Missed that, thanks. The eyeballs don’t scan to well before the coffee hits.

I’ve been playing about with the terminal velocity equations here:

http://www.grc.nasa.gov/WWW/K-12/airplane/termv.html

and the calculator (which only has an atmospheric density profile up to 100,000 ft, unfortunately). Given that I’ve no real way to estimate drag coefficient or air density at higher altitudes, and there are complications with shockwaves at supersonic speed, I’ve just plugged in various values to see what happens. And blimey the putative jumper could well reach a couple of thousand metres per second on the way down. That’s bound to have some heating effect even in rarefied atmosphere, isn’t it?

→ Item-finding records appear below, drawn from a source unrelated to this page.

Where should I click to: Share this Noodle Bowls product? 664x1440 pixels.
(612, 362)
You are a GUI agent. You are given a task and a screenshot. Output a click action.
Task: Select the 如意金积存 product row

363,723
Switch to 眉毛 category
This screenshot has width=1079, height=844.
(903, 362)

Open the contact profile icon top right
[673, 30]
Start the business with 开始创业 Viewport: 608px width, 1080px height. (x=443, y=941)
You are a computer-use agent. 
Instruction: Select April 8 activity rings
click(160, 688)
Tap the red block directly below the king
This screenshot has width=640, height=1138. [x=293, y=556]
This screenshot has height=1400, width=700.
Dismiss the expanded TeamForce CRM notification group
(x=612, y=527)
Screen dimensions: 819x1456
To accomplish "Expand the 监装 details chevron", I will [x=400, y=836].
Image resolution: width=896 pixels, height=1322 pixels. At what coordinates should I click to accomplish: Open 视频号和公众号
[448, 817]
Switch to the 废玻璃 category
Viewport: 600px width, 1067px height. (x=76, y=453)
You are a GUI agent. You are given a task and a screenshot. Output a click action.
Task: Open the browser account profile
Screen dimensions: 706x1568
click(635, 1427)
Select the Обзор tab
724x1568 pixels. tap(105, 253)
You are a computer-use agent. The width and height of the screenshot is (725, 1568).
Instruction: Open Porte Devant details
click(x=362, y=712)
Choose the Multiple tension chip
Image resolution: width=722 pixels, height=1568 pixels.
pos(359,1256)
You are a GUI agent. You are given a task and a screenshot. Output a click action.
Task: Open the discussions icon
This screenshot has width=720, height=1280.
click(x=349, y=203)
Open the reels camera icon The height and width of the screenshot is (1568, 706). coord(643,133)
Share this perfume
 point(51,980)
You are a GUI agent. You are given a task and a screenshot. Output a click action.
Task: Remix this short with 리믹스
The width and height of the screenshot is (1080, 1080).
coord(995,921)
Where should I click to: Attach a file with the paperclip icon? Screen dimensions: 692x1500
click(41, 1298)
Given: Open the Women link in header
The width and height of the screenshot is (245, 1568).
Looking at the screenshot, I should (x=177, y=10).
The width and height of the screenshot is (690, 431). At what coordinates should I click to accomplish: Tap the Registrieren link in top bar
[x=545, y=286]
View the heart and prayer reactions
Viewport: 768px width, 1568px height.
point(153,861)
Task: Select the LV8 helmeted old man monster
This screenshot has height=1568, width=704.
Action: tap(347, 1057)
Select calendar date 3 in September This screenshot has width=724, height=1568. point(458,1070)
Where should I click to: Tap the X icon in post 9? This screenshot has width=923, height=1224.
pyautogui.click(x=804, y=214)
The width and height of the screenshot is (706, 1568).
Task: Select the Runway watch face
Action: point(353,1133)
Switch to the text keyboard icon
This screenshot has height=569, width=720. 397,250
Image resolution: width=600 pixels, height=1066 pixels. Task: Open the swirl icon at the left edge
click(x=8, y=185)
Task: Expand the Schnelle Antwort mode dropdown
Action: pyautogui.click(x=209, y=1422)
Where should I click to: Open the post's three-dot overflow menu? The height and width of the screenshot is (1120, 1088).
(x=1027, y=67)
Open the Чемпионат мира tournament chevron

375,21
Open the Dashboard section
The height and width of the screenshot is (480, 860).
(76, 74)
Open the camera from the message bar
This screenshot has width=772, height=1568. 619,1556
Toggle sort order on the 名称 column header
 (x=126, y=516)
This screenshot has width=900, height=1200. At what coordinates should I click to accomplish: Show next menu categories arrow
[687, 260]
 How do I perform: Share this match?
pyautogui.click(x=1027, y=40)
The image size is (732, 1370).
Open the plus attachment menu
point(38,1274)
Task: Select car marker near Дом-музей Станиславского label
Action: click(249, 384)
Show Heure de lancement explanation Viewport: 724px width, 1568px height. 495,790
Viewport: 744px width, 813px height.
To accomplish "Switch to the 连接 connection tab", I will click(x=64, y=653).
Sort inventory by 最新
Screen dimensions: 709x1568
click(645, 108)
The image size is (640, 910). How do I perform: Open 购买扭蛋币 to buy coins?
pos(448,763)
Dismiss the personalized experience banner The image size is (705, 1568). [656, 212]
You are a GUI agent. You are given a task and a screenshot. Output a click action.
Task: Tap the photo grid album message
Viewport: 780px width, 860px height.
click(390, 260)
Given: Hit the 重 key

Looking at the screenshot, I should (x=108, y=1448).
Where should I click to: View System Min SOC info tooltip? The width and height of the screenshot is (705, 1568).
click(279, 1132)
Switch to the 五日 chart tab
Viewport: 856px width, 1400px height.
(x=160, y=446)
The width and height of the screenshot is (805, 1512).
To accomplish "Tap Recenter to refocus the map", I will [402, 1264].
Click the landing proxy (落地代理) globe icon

Does anyone have better data to use here?

He’ll be going a lot faster than that. Where Kittinger jumped from, the atmosphere was about 10 mb, or 1/100 the pressure at the surface. At 60 miles, you’re up in the thermosphere, where there is almost no atmosphere at all - about .001 mb. He’ll fall for 30 miles before the pressure even gets up to 1mb.

I vote for burn up on re-entry, unless he’s in some kind of drag-creating capsule with a heat shield.

Note that SpaceShip One used both a high-drag technique and a heat shield to withstand the return from non-orbital space.

Man has only jumped in a freefall from over 100,000 feet once. In 1960. For 4 1/2 minutes.